Theo Sez: Easy to see why this thoroughly urbane semi-comedy got such short shrift : "We're here, get used to it," chants a member of the Mothers Of Latino Lesbians, cheerleading for her daughter - but what's actually "here" is a pretty reductive (and unlikely) picture of the Gay Guy as a girl's favourite accessory, a best friend, midnight confidant and perky cheerer-upper all rolled into one (audiences of the future - looking at this, MY BEST FRIEND'S WEDDING and I THINK I DO - may well wonder what all these chirpy 90s homosexuals were on exactly).

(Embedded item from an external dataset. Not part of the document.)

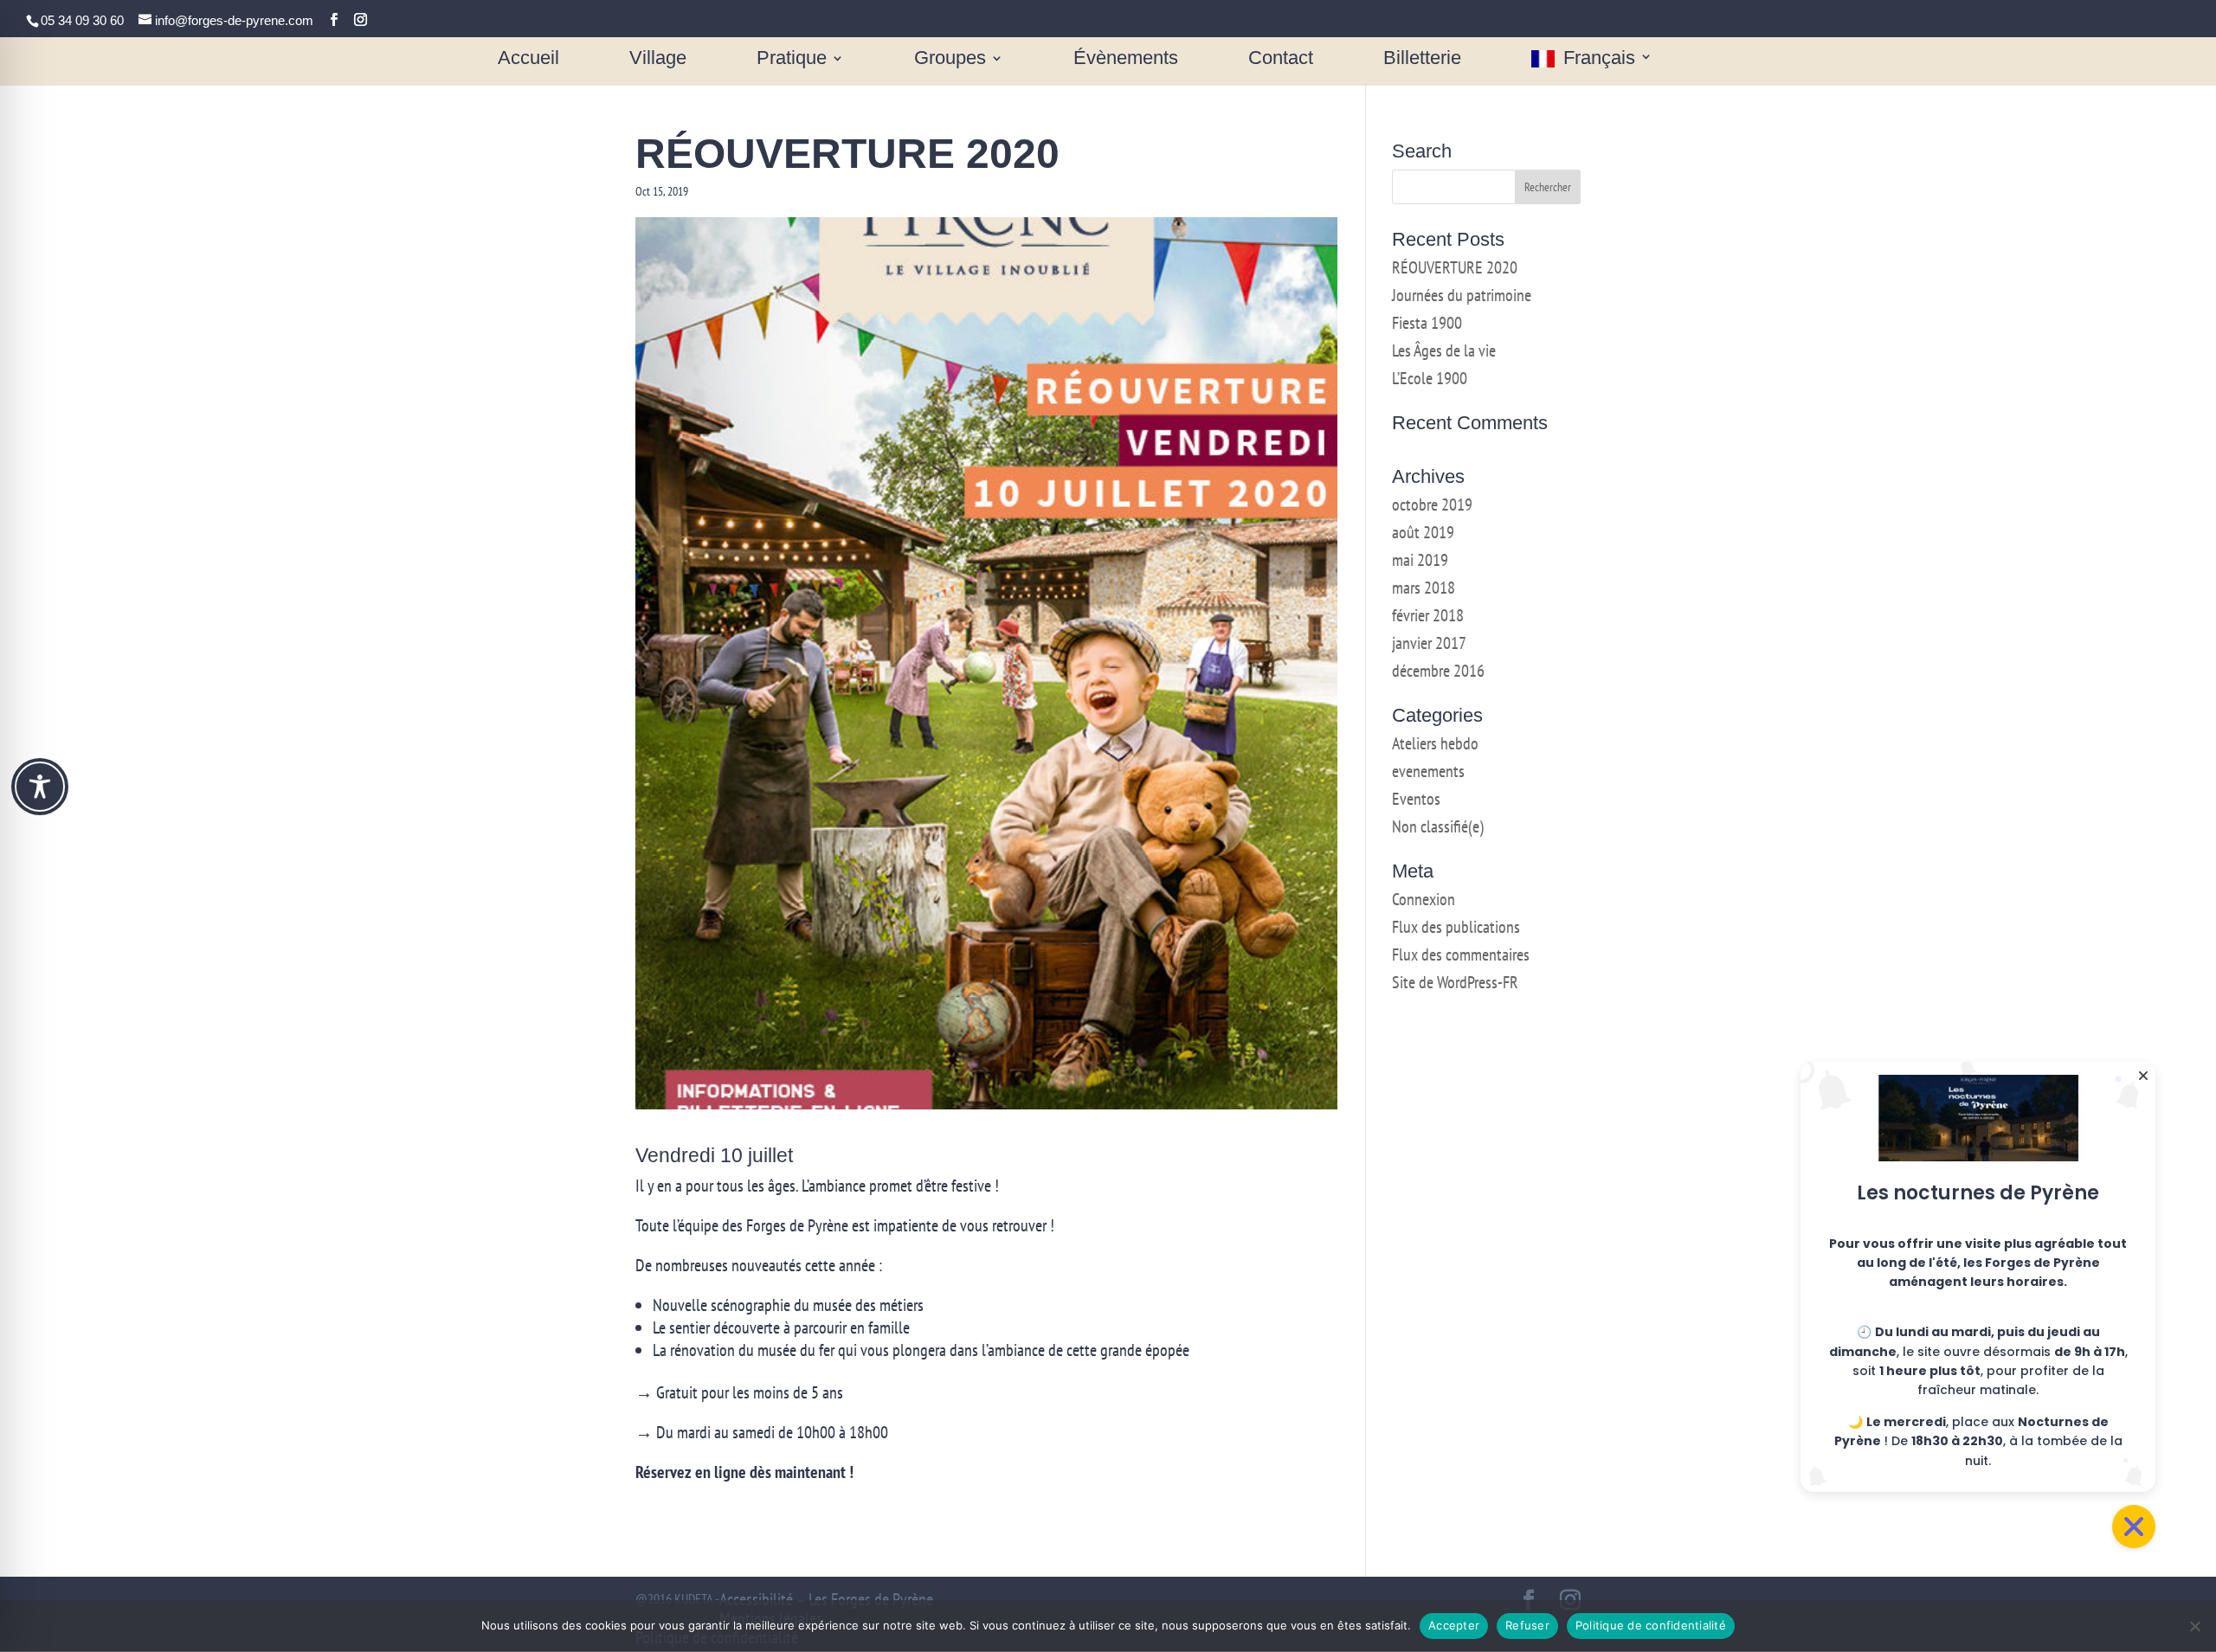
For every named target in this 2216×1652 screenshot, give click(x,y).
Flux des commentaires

Terminally PC in gender terms, it works a lot better when it goes beyond gender, as determinedly neutral as its title - drawing parallels between its gay hero and straight heroine (often cross-cutting between them) to find them both trying to get away from charismatic but controlling others (parents, partners), seeking only to be themselves amid a world of people trying to direct their lives : an effectively oblique plea for tolerance, based on personal space rather than sex (which, in either of its senses, seems to be no big deal here). It all somehow seems more sophisticated than you'd expect, closer to a Broadway comedy than the usual glorified TV - maybe because it strays from the usual middle-class milieu, set among the rich and /or bohemian, or because Pankow and (especially) Hawthorne hit unexpected notes with their characters, showing two sides where only one seems possible. Not the most convincing of romantic comedies - but on its own, rather abstract terms it works ; and the bittersweet ending is just right.